Set down, exactly as they stand, the lines from the one containing "Întrebări frecvente (113, 2406)" through the last line of the records below, leaving every picture out.

--- RECORDED INFORMATION ---

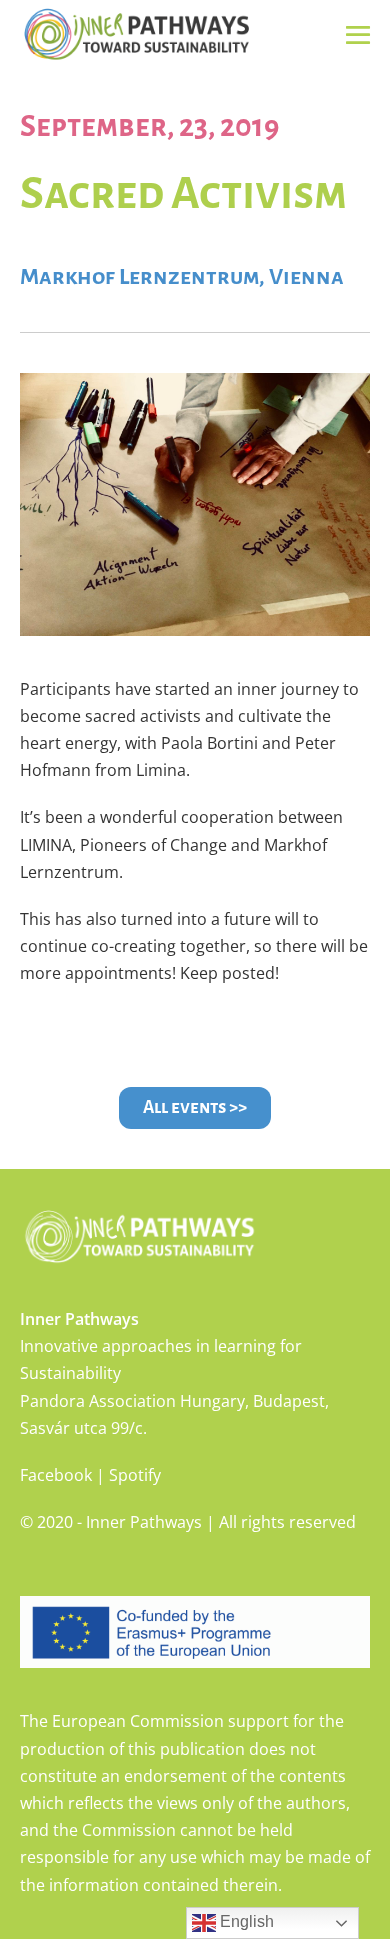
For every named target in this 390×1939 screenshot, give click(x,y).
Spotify (135, 1475)
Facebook (56, 1475)
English (245, 1921)
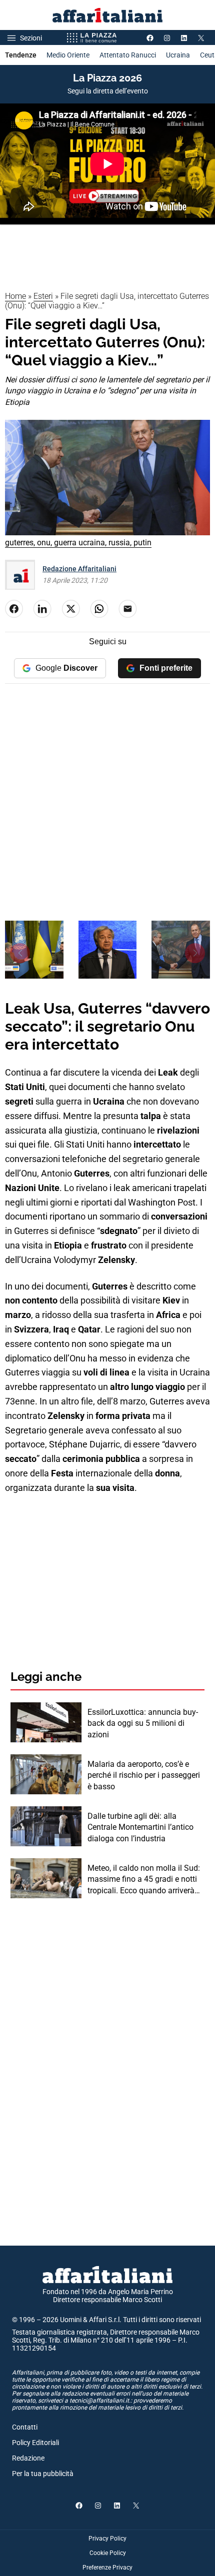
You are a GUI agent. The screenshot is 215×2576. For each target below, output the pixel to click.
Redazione (28, 2458)
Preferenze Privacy (107, 2567)
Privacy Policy (107, 2538)
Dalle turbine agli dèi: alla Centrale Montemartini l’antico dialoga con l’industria (141, 1827)
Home (15, 296)
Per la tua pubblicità (43, 2474)
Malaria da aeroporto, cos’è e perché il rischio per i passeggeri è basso (144, 1775)
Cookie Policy (108, 2553)
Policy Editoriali (35, 2443)
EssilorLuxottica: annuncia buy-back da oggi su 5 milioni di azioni (143, 1723)
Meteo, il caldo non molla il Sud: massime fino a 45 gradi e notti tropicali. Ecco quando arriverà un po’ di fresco (144, 1879)
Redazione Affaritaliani (79, 569)
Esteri (43, 296)
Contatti (25, 2427)
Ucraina (178, 55)
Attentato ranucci (128, 55)
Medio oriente (68, 55)
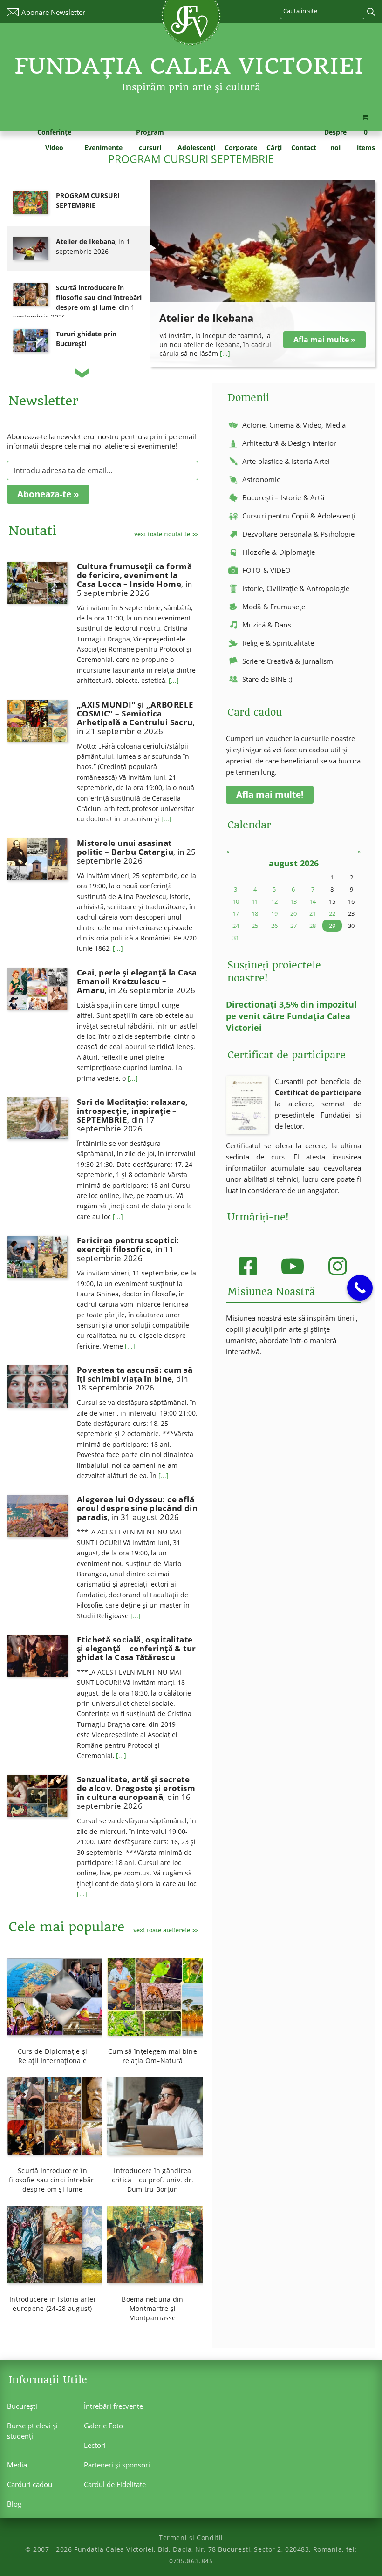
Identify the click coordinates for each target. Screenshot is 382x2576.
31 (235, 938)
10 (235, 901)
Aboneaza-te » (48, 494)
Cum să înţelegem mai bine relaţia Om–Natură (152, 2056)
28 (312, 925)
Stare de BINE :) (267, 679)
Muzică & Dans (266, 624)
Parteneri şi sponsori (117, 2464)
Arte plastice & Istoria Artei (286, 461)
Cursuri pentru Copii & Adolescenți (298, 515)
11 (255, 901)
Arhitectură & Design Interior (289, 443)
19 (274, 913)
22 (332, 913)
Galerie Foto (103, 2425)
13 (293, 901)
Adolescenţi (196, 147)
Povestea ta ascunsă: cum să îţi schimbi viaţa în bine (134, 1378)
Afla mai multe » (324, 339)
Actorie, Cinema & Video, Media (294, 424)
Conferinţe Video (54, 140)
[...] (225, 353)
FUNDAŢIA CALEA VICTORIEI (189, 66)
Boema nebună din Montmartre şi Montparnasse (152, 2308)
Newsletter (53, 12)
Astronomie (261, 479)
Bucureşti (22, 2406)
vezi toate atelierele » (165, 1930)
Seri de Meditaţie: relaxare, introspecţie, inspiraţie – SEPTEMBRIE (132, 1115)
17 (235, 913)
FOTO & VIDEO (266, 570)
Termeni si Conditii (191, 2537)
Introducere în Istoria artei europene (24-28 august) (52, 2304)
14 (312, 901)
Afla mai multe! (269, 795)
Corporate (241, 147)
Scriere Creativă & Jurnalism (287, 661)
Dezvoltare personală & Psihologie (298, 533)
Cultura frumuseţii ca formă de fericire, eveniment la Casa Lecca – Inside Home (134, 579)
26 (274, 925)
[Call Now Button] (360, 1288)
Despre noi (335, 140)
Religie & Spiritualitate (278, 642)
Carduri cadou (29, 2484)
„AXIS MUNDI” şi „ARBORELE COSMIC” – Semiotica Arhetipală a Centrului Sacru (136, 717)
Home (14, 147)
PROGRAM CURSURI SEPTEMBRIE (191, 159)
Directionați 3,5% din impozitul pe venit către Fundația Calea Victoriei (291, 1016)
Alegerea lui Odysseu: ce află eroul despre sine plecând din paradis (137, 1508)
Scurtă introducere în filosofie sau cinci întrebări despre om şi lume (52, 2180)
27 (293, 925)
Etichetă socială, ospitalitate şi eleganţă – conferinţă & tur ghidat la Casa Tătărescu (136, 1648)
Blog (14, 2503)
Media (17, 2464)
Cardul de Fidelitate (115, 2484)
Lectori (95, 2445)
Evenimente (103, 147)
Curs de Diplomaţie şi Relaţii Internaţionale (53, 2056)
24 (235, 925)
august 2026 (294, 863)
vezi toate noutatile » (166, 534)
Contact (303, 147)
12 (274, 901)
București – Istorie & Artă (283, 497)
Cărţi (274, 147)
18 (255, 913)
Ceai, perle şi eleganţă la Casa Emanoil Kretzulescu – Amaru (137, 981)
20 (293, 913)
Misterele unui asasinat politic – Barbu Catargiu (136, 852)
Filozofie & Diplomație (278, 552)
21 (312, 913)
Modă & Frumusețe (273, 606)
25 (255, 925)
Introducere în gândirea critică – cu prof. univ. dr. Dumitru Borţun (153, 2180)
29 (332, 925)
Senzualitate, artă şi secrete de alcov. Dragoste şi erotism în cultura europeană (136, 1792)
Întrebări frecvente (113, 2406)
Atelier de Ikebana (206, 318)
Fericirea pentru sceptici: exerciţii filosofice (128, 1249)
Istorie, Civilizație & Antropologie (295, 588)
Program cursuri (150, 140)
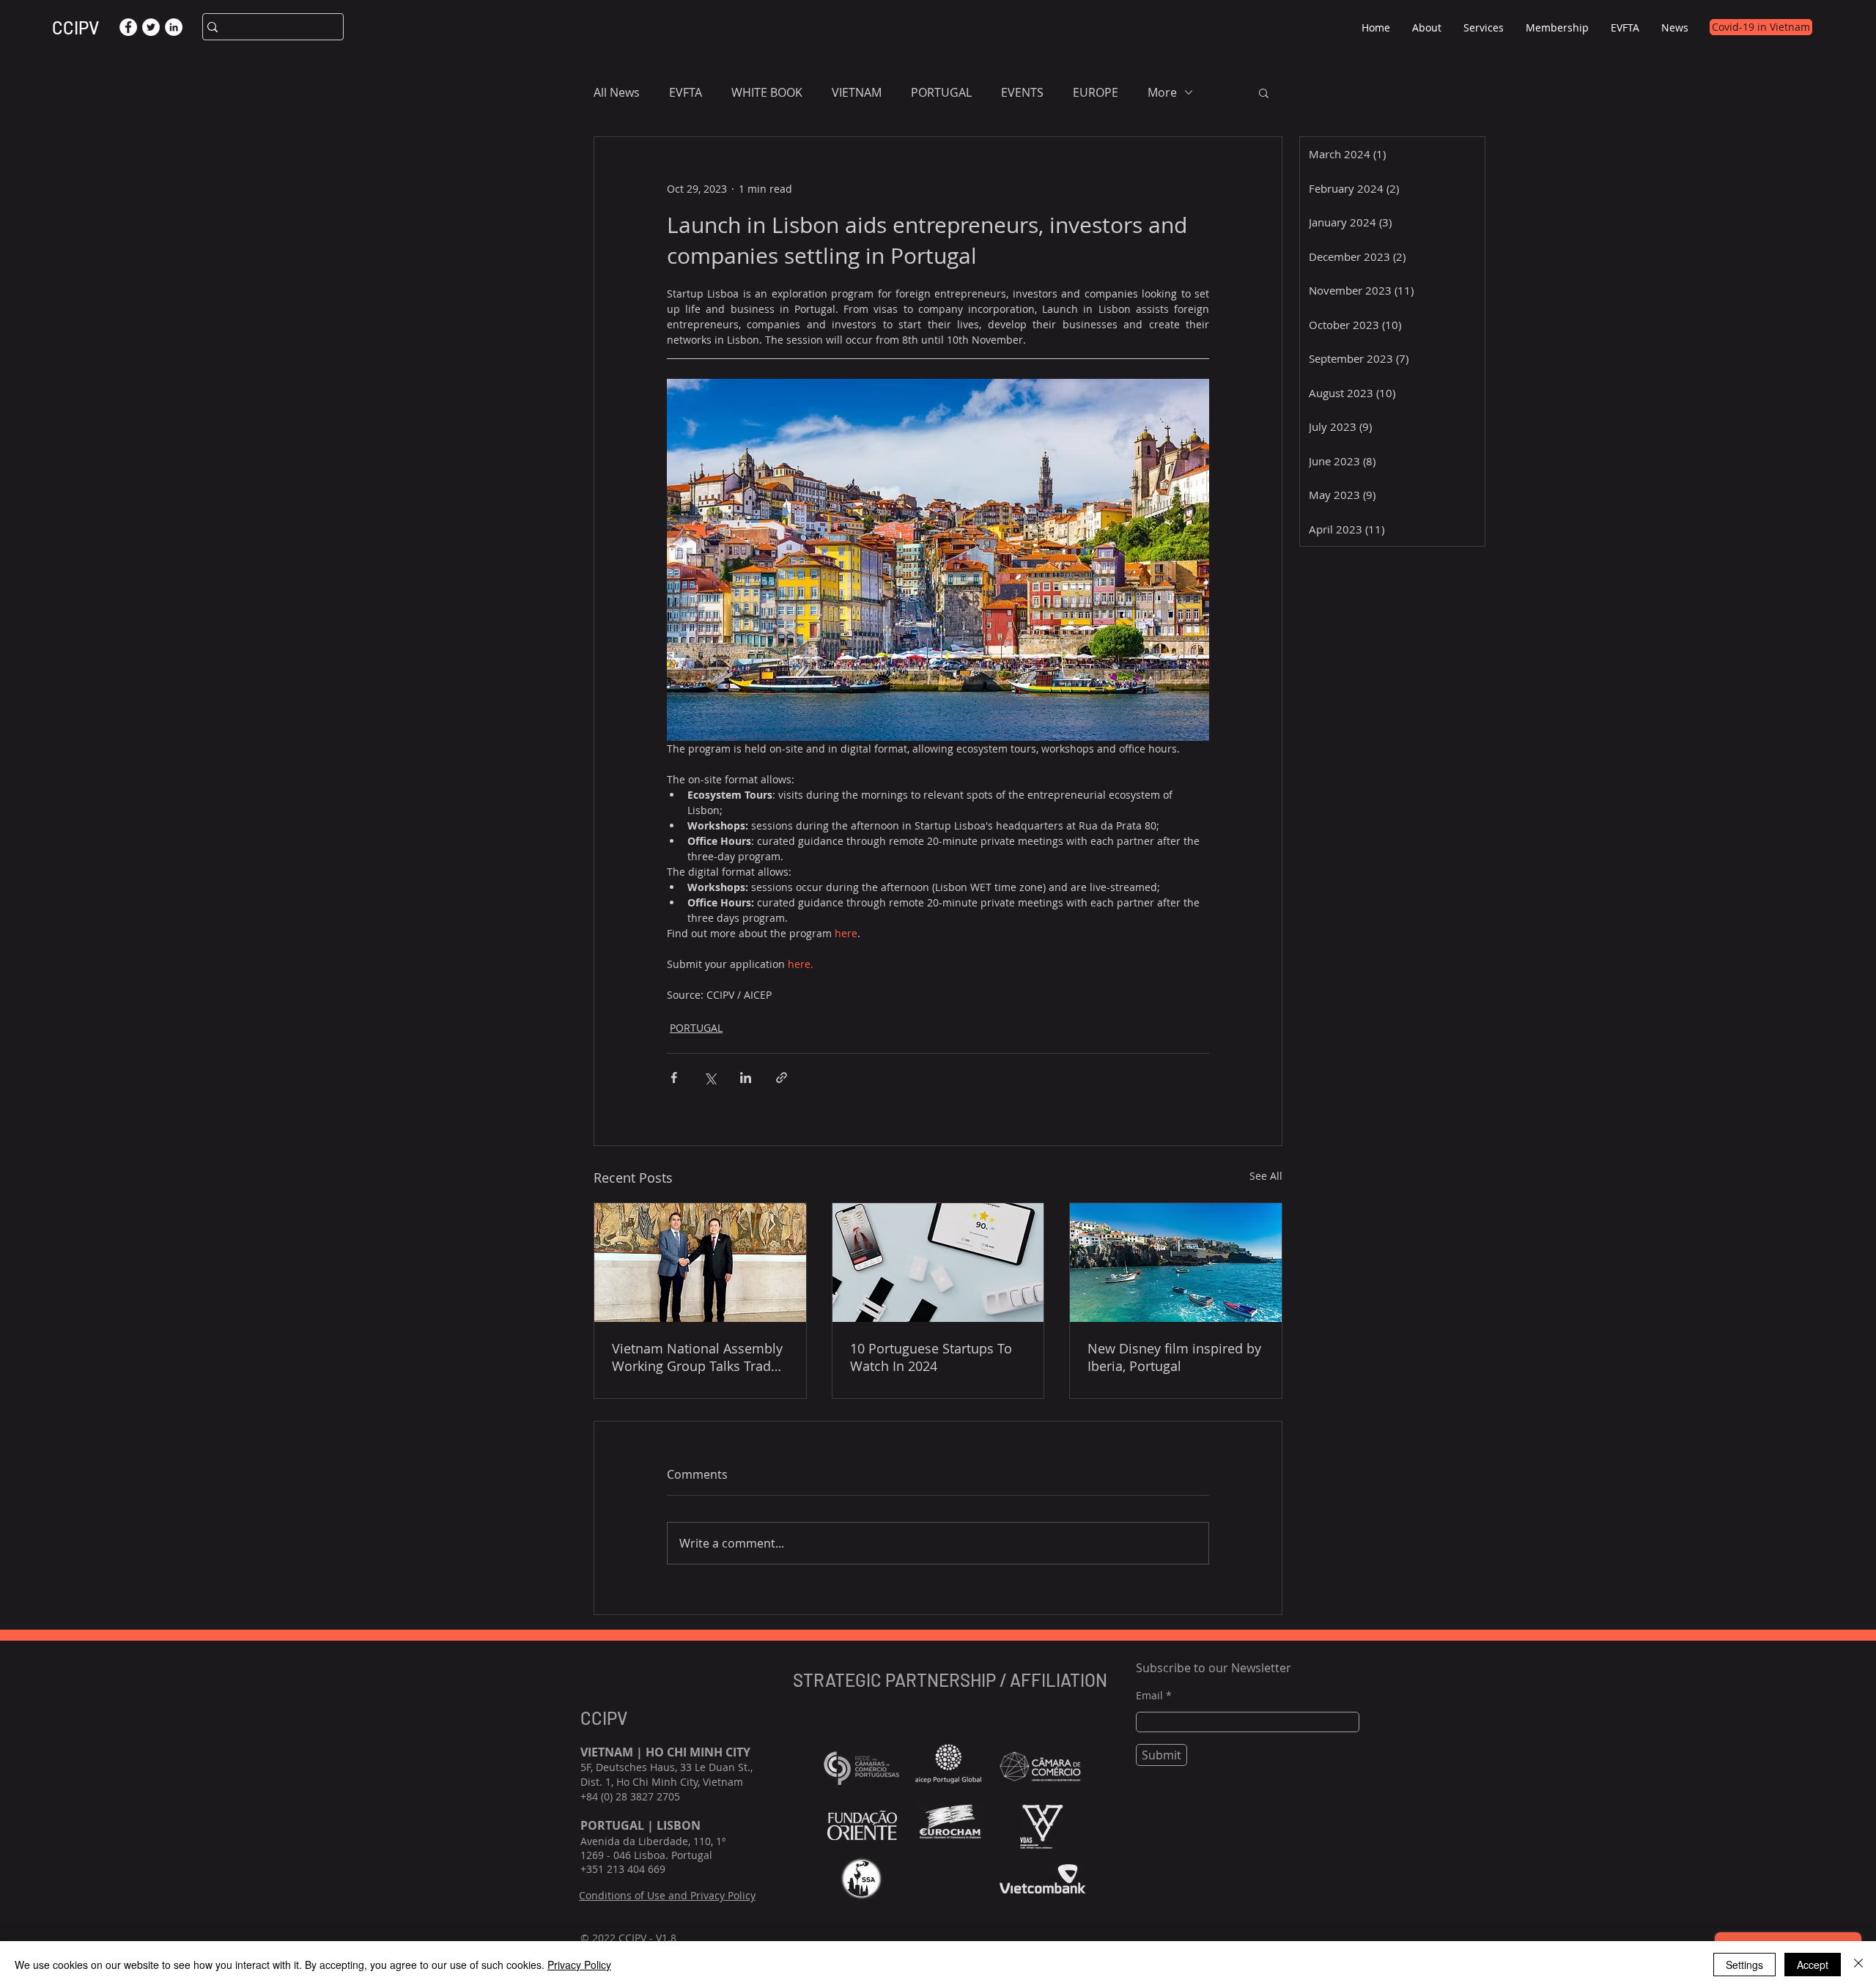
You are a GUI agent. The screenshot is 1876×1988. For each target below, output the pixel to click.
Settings (1744, 1964)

---

■ **ANSWER FOR THIS EXERCISE**
Întrebări frecvente (113, 2406)
Atelier de Ikebana (206, 318)
Fericirea pentru sceptici: exerciţii filosofice (128, 1249)
Istorie, Civilizație & Antropologie (295, 588)
Program cursuri (150, 140)
You are a GUI agent. The screenshot is 1876×1988. For each target below, output the pixel to click.
Settings (1744, 1964)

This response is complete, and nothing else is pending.